-- Begin Data section --

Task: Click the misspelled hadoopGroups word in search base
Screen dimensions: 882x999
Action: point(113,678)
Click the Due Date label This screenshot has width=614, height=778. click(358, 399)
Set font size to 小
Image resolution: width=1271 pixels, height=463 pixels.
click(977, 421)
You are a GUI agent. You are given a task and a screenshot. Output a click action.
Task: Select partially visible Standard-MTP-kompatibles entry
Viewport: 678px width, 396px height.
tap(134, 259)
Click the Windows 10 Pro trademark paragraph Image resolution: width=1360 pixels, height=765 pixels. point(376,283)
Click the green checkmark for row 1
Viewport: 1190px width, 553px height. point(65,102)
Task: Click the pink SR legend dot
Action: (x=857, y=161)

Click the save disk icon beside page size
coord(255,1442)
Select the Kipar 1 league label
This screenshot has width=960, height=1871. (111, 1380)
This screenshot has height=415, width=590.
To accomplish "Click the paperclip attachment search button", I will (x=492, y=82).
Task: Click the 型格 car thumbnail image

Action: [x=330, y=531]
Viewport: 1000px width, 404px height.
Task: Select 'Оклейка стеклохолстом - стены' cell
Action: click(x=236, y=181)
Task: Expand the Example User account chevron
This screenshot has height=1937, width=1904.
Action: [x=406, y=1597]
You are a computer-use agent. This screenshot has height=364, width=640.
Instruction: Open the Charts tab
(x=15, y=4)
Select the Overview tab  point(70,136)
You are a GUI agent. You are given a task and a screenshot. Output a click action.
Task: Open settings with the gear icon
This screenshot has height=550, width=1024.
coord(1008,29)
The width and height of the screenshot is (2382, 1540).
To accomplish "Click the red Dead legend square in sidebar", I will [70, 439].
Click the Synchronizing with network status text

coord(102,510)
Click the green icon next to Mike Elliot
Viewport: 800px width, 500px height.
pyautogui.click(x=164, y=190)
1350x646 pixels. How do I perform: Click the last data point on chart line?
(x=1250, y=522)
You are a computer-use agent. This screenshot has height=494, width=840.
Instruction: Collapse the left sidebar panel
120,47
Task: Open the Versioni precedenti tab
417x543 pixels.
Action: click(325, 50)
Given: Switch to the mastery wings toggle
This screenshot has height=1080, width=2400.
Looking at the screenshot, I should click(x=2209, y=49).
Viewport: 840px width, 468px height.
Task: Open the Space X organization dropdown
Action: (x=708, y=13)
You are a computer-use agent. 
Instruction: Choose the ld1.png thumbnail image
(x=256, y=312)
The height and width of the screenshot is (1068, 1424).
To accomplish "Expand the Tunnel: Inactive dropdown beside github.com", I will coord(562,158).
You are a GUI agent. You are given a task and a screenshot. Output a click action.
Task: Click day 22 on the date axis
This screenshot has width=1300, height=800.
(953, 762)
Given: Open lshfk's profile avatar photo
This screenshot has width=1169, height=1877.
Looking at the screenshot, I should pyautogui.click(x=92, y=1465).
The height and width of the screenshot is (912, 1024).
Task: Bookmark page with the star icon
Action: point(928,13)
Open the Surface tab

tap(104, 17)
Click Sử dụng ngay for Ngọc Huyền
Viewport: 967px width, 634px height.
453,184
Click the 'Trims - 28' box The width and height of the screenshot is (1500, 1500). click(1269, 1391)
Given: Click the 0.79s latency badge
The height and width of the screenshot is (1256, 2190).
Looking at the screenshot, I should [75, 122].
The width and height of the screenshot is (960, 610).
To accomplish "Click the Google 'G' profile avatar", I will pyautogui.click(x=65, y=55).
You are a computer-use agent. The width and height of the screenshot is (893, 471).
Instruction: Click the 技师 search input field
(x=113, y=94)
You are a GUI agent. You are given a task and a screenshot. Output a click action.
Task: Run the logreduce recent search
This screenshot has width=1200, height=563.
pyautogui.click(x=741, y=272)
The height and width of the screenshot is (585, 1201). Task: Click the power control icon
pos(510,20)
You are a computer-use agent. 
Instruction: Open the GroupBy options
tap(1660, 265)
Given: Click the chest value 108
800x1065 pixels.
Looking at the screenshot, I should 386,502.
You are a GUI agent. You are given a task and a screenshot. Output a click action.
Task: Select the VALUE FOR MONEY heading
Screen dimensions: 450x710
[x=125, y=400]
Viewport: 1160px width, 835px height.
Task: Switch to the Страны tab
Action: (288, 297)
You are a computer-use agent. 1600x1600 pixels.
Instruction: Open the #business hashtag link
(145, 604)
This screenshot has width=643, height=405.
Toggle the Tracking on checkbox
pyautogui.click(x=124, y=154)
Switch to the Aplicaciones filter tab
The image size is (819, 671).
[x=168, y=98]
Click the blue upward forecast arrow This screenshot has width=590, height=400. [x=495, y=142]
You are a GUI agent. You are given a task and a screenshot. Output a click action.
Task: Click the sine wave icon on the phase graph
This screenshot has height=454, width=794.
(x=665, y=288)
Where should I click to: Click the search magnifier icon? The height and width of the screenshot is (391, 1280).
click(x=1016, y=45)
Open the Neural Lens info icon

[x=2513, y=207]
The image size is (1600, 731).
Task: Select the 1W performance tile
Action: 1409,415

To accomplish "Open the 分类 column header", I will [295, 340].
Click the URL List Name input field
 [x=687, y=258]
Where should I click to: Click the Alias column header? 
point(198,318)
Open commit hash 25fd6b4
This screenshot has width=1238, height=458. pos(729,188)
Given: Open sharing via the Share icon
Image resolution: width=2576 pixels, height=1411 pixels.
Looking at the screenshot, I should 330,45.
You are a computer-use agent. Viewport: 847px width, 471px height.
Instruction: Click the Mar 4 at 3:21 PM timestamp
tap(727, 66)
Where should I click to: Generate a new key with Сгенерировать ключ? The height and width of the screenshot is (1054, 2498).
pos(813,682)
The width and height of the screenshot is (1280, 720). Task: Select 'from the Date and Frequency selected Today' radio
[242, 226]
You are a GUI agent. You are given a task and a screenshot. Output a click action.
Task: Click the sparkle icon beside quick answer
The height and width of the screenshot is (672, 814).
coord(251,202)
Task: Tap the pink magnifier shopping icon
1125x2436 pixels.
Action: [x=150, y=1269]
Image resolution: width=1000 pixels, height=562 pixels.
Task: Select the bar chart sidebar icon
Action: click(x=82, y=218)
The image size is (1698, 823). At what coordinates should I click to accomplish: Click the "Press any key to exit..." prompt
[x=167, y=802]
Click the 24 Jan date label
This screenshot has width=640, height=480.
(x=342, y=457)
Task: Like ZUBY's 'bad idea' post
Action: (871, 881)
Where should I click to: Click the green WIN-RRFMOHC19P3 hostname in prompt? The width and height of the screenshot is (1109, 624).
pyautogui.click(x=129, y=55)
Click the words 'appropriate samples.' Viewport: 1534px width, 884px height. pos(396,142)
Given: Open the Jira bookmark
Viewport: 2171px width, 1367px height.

-- End Data section --

◆ Task directions ◆
Can you output, unchanged, the part of the data above that opens with the line containing "Given: Open lshfk's profile avatar photo" and closes with the line containing "will pyautogui.click(x=65, y=55).", including both of those lines?

◆ Exercise solution ◆
Given: Open lshfk's profile avatar photo
This screenshot has width=1169, height=1877.
Looking at the screenshot, I should pyautogui.click(x=92, y=1465).
The height and width of the screenshot is (912, 1024).
Task: Bookmark page with the star icon
Action: point(928,13)
Open the Surface tab

tap(104, 17)
Click Sử dụng ngay for Ngọc Huyền
Viewport: 967px width, 634px height.
453,184
Click the 'Trims - 28' box The width and height of the screenshot is (1500, 1500). click(1269, 1391)
Given: Click the 0.79s latency badge
The height and width of the screenshot is (1256, 2190).
Looking at the screenshot, I should [75, 122].
The width and height of the screenshot is (960, 610).
To accomplish "Click the Google 'G' profile avatar", I will pyautogui.click(x=65, y=55).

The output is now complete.